You know how in school there are things you learn that seem utterly pointless and with no impact on your real life? Like how most people will never need to know anything about the Battle of Hastings. Or how most adults will agree they never used a quadratic equation after their last algebra test.
But then there are the things you learn that become background programming. You might not realize that they are there, helping you navigate the world, but they are so entrenched in what you are doing that you don’t realize you are using them every day.
In the past two weeks, I have had no fewer than six conversations with irate people who made me realize I had one of those core hard-drive operating systems — and that a lot of people don’t.
In sixth grade, Sister Winifred spent a lot of time teaching us to diagram sentences. It’s the kind of thing many schools have let fall by the wayside with cursive writing. But it clearly needs a comeback.
Diagramming lets you do more than read a sentence. It lets you understand it on a schematic level, the way an architect or a contractor reads a blueprint. It forces you to consider how this phrase modifies that word. It makes you identify the antecedents of pronouns. It gives you real appreciation for the role of a comma.
A blueprint lets you find the load-bearing beams. Understanding diagramming lets you do the same with the important parts of someone’s speech or writing. And like doing math in your head after you’ve become fluent in numbers, after you grasp diagramming, you don’t need a chalkboard to work out which prepositional phrase goes where.
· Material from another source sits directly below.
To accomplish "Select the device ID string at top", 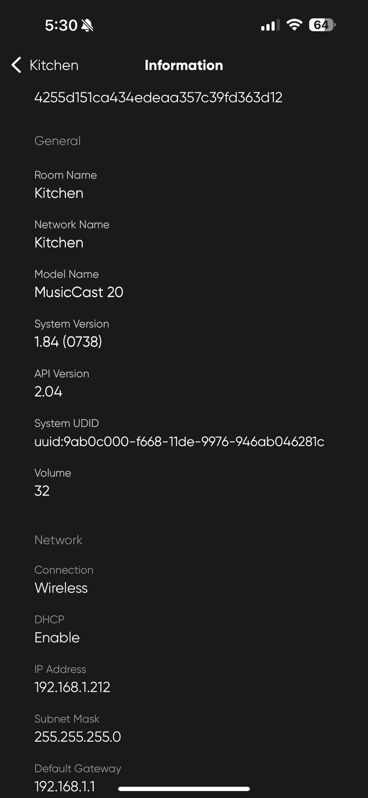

I am frequently faced with readers or letter-writers who are incensed over a statement made by an official or by an article written by a reporter that has nothing to do with what was said or typed.
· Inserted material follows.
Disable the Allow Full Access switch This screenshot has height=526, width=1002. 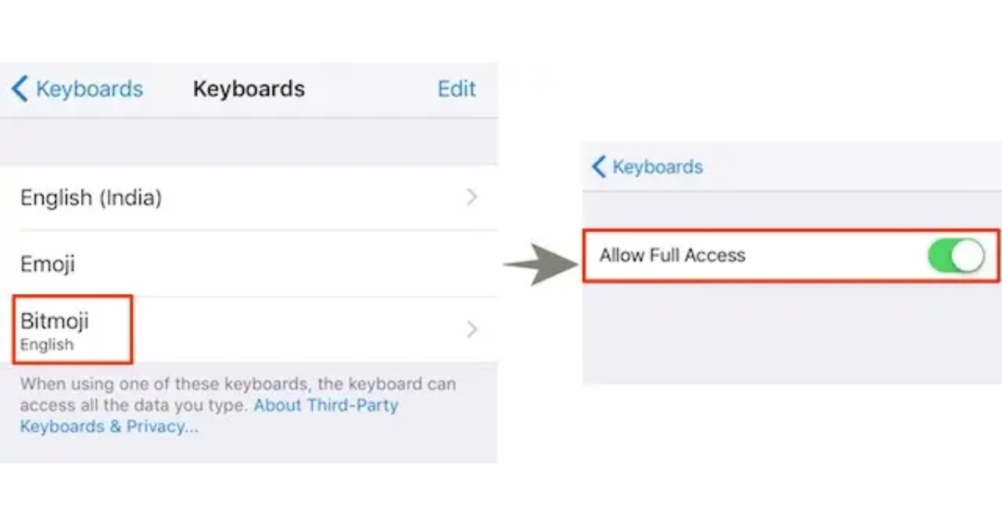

Likewise, many a candidate or elected official has created a furor because of a misplaced modifier or dangling participle.
Perhaps this smacks of me being the dreaded grammar Nazi. It shouldn’t. I mean, I am exactly the person who will correct your spelling in a social media post or silently red-pen people — like my sister — in the middle of a drawn-out story. But that doesn’t mean I am wrong.
How many Facebook wars or Twitter battles could be resolved if more people understood dangling modifiers or Oxford commas? How many times does a failure to understand what someone is saying lead to just throwing the baby out with the misunderstood bathwater?
Over the years, I often have decried the poor state of civics education in America. I’ve said high schools should absolutely prepare people to vote by leading up to the age of 18 with a better understanding of not only federal government but more grassroots information about how things work in their own states, counties and municipalities.
But I am increasingly being swayed toward a return to the most basic architecture of communication. I think diagramming needs to see a renaissance.
And I think Sister Winifred would agree with me.